Dr. Rob Carver, filling in for Jeff this week.

Midnight CDT Update
The low known as Invest 95L stopped it's northward progression and is now moving west along the Louisiana coastline. This is the oddest mesoscale convective complex/tropical feature I've seen in awhile. It's still producing a lot of rain, 2+ inches inland and 6+ inches over the ocean.


Base reflectivity from Lake Charles, LA at 11PM July 5 showing a very nice comma head. Animated loop.


Invest 95L is making landfall now in southern Louisiana near Terrebonne Bay. A CMAN station in Terrebonne Bay is currently reporting winds from the SE at 21 mph and the pressure is 1009 mb. Looking at the radar data, Invest 95L never had convection around the center of circulation. Also, it was hard to see a distinct surface circulation in the different analyses available. I believe soaking rains for southern Lousisana are going to be Invest 95L's main legacy. It's already produced 5+ inches of rain in some offshore locations according to radar-derived rainfall estimates.


Fig. 1 Meteogram for TRBL1 in Terrebonne Bay, LA. Tabular data are here.


Fig. 2 Base reflectivity from New Orleans, LA at 706PM, July 5. Animated loop.

Invest 96L
430 AM Update
In sum, the 00Z model runs don't present a different picture. It is curious to note that the Canadian Global model does not intensify 96L at all in the 00Z run, while NOGAPS has shifted towards a SE Louisiana landfall. I think the following discussion is still valid.

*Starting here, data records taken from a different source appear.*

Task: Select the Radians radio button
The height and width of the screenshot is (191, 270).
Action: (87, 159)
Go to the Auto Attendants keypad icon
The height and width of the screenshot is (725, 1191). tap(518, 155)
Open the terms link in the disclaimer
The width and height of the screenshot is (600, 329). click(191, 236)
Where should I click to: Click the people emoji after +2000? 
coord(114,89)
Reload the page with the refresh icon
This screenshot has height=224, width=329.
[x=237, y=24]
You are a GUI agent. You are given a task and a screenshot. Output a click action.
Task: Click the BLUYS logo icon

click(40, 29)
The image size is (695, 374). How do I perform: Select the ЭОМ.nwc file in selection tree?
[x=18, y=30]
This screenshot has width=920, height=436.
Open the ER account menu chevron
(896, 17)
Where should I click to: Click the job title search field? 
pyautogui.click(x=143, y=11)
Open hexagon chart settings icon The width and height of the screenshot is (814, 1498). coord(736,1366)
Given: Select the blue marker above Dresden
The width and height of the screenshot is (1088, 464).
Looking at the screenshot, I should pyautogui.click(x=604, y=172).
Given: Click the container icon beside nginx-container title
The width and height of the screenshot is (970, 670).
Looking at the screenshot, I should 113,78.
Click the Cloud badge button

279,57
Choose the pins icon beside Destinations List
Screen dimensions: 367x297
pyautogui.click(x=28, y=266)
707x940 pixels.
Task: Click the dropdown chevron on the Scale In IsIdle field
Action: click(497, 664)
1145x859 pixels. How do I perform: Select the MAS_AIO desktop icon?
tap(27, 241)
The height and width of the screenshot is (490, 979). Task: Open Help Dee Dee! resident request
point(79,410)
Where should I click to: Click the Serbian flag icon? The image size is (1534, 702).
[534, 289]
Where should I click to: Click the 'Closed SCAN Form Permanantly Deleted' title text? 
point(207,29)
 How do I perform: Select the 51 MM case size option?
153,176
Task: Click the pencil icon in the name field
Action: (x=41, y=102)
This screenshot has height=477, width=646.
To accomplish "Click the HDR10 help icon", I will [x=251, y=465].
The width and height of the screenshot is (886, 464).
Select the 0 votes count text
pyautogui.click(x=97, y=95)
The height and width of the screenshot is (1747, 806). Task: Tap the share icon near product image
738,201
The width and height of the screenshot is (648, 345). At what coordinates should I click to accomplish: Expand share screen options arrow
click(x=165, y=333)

96L is going to be an interesting feature to forecast. It's still on the edge of a strong wind shear gradient. 40+ knots of shear are on the NE side of 96L, and <10 knots are on the SW side. The "center" of 96L is under about 15 knots of shear. This is likely inhibiting 96L. Nearly all forecast models take 96L NW through the Yucatan peninsula and into the Gulf of Mexico. Near the Yucatan itself, sea-surface temperatures are relatively cool, not the best environment for intensification. However, at 25N, 87W there is a hotspot of SST's, which would promote rapid intensification. However, there's currently 20 knots of shear over the hotspot, so the thunderstorms that do form as a result will be well ventilated, and not cause 96L to intensify.

The dynamical models have different takes on how 96L intensifies in the next 120 hours. The 18Z operational GFS strongly intensifies 96L over the hotspot and takes 96L towards Grand Isle, LA. The parallel (for testing model configuration changes) GFS has a similar track, but does not strengthen 96L as much. This indicates uncertainty on how the models are handling the upper-level winds.

The 18Z HWRF solution is much like the parallel GFS solution. The 12Z Canadian global model has a more westerly track, pushing 96L towards Port Arthur, but it strengthens 96L right before it makes landfall, not when it's over open water. NOGAPS takes the "a little from column A, a little from column B" approach, with a spinup over the hotspot (op. GFS solution), but a westerly landfall (the Canadian solution). More data to initialize the models from synoptic reconnaissance flights will help reduce uncertainty.

The bottom line, 96L will move into the Gulf of Mexico and is then shrouded by the mists of uncertainty. I also think that it's a possibility (>50%) that it will become a tropical cyclone sometime in the next 48-72 hours (leaning towards sometime in day 2-3 based on the model runs.)


Fig. 3 Plot of maximum winds (mph) for the next 120 hours from the 18Z July 5 GFS model run.Parallel GFS version.


Fig. 4 Plot of maximum winds (mph) for the next 120 hours from the 18Z July 5 HWRF model run.


Fig. 5 Plot of maximum winds (mph) for the next 120 hours from the 12Z July 5 CMC global model run.NOGAPS wind swath.

Next update
I'll probably tweak this blog later tonight as new model runs come in. I'll have a full update tomorrow afternoon (Pacific time).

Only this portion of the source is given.